╭─ Excerto do documento
Desta ênfase na verdade deriva a oposição à opinião deste modo apresentada: verdade versus opinião, política como pensamento versus filosofia política, pois Badiou não aceita que se retire o pensamento à política para o confiar somente à filosofia, ou, se quisermos, Lenine e «paixão do real» versus Hannah Arendt e primado do «juízo», que não é mais do que uma paralisia no seio das opiniões (ou primado da «comunicação»). Esquematicamente, teremos: múltiplo puro > situação  > estado da situação/excesso da situação > conversão do excesso em vazio/vazio da situação sítio do acontecimento > acontecimento > verdade > sujeito da verdade/fidelidade às consequências do acontecimento.
Tal como o entendo, o acontecimento proveniente do vazio da situação é o nó principal do pensamento de Badiou: explica transformações sociais profundas (a Revolução Francesa e a Revolução de Outubro), e é o critério central da emancipação. Noutra formulação: apenas do vazio provém a «criação de mundos», porque o vazio é a destruição da insustentabilidade vigente. A fidelidade ao acontecimento conduz a outro conceito central: a «paixão do real». Badiou considera-a (em Le Siècle) como a melhor imagem do século XX, começando por um conhecido case study: Lenine contra Kautsky.
Trata-se também aqui da oposição entre democracia parlamentar (refém dos consensos, de que o maior é a resignação à economia) e política singular. A política singular é subjectiva. Como tal, é uma prescrição. Prescreve a igualdade, a verdade e a justiça. Igualdade, verdade e justiça (incalculável e indesconstrutível em Derrida) são prescrições, porque não podem depender de programas políticos. São constituintes do «nós», e nós não somos programáveis. Por exemplo, a igualdade não significa nada de objectivo ou em construção. Logo, não pode ser um programa político. A igualdade não é objectiva; pela sua subjectividade, dizemos: a igualdade «é», como dizemos nós «somos», e nesse «somos» surge a igualdade não sujeita a qualquer programa. Este «é», ou «somos», não se define como, nem pertence à esfera da opinião.
Regressemos a Lenine contra Kautsky, considerando o importantíssimo capítulo 5 («Raisonnement hautement spéculatif sur le concept de démocratie») de Abrégé de Métapolitique (C.M.) e a uma conferência que Alain Badiou proferiu no Collège International de Pihilosophie em 1999 (cap. 6 de Le Siècle – primeiro difundida on line em inglês): «One divides into two» (D.T.). Karl Kautsky publicou, em 1918, o livro A Ditadura do Proletariado em defesa da democracia parlamentar e representativa e o direito de voto «universal», opondo-se à política bolchevique. Badiou interessa-se pela resposta de Lenine: se Kautsky defendesse o direito «universal» de voto na Rússia, estaria a teorizar uma questão russa, mas tal não sucedeu – Kautsky concentrou-se antes no problema do regime, na «ditadura do proletariado», negando o processo histórico naquele momento e lugar.
╰─
Tarefa proposta 1:
Segundo o excerto sobre Badiou, em que ano publicou Karl Kautsky o livro A Ditadura do Proletariado?
Tarefa proposta 2:
Prossiga o excerto sobre Badiou a partir da última frase apresentada.
A listagem apresentada abaixo não desempenha qualquer papel neste exercício.
╭─ Extrato de dados
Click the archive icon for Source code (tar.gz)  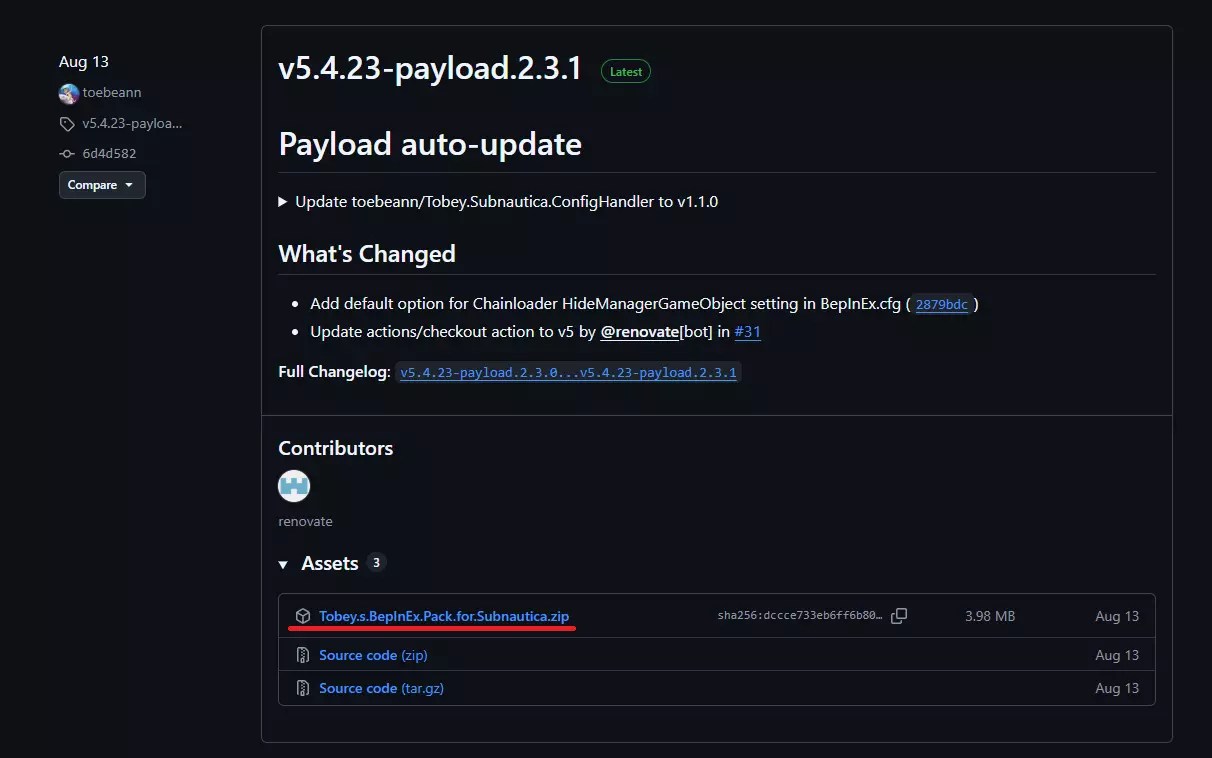(x=303, y=689)
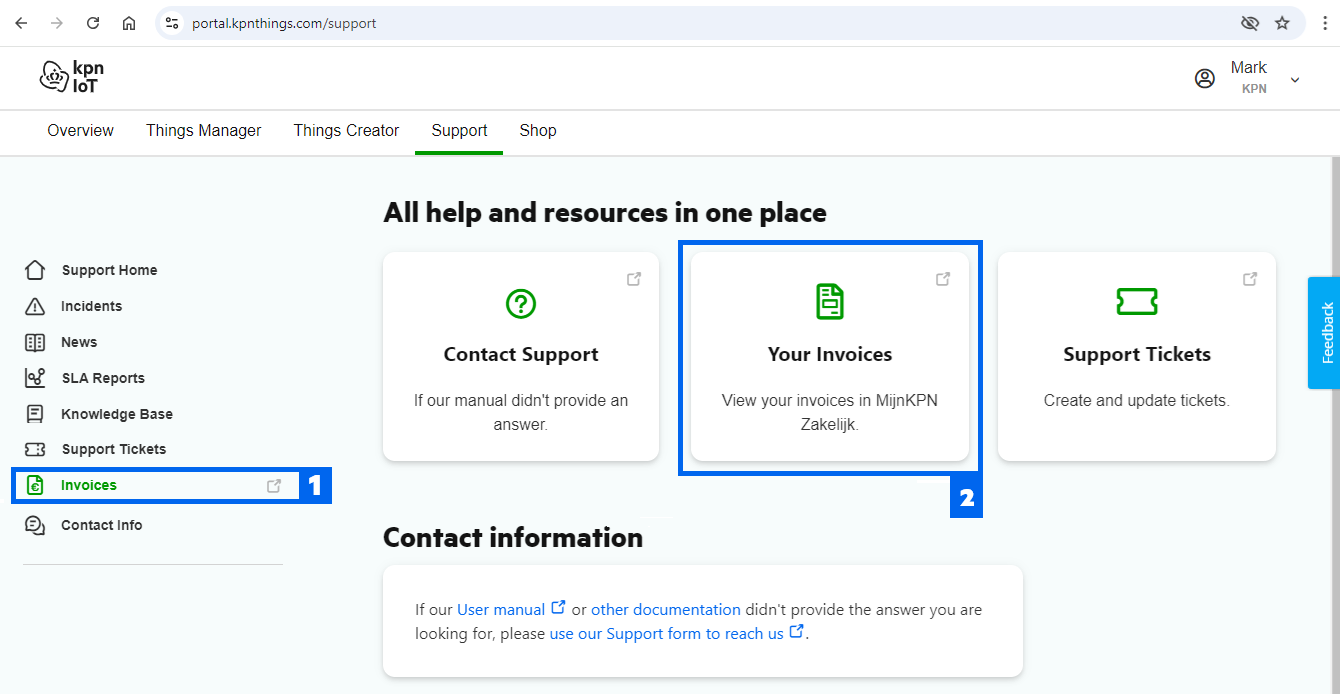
╰─
Resposta ao exercício 1:
Em 1918.

Resposta ao exercício 2:
Lenine dirá que Kautsky utiliza uma táctica para desacreditar as premissas essenciais do «real» num determinado momento e lugar. Badiou: «Um teórico é aquele que coloca questões – a democracia, por exemplo – considerando o momento. O renegado é aquele que ignora o momento, e transporta o seu ressentimento para um mero episódio». A resposta de Lenine intitulou-se, como se sabe, A Revolução Proletária e Kautsky o Renegado. Mostrou que Kautsky não considerou o momento histórico no seu todo, antes valorizou um episódio (o voto) não colocado pelo acontecimento imprevisto e imprevisível de transformação social generalizada.
Žižek chama a este tipo de comportamento (o de Kautsky) «traição à Verdade-Acontecimento»: permanecer imóvel a pensar no voto desvalorizando o acontecimento, como se nada ocorresse e a história fosse um distúrbio menor (T.S., p. 131).
Partindo da «paixão do real», Badiou chega ao «niilismo activo» ou ao «terror bom» (adversário do «niilismo passivo» da pós-modernidade). A «paixão do real» responde por uma fidelidade ao acontecimento que pode culminar na destruição de toda a realidade – «toda», porque num acontecimento tudo está por fazer e construir, nomeadamente uma invenção participativa radicalmente nova substituta do voto. Daí a interrogação de Badiou (aos seus opositores da «filosofia política»): «Qual é a tua crítica do mundo existente? O que nos podes oferecer de novo? O que é que criaste?» (D.T.).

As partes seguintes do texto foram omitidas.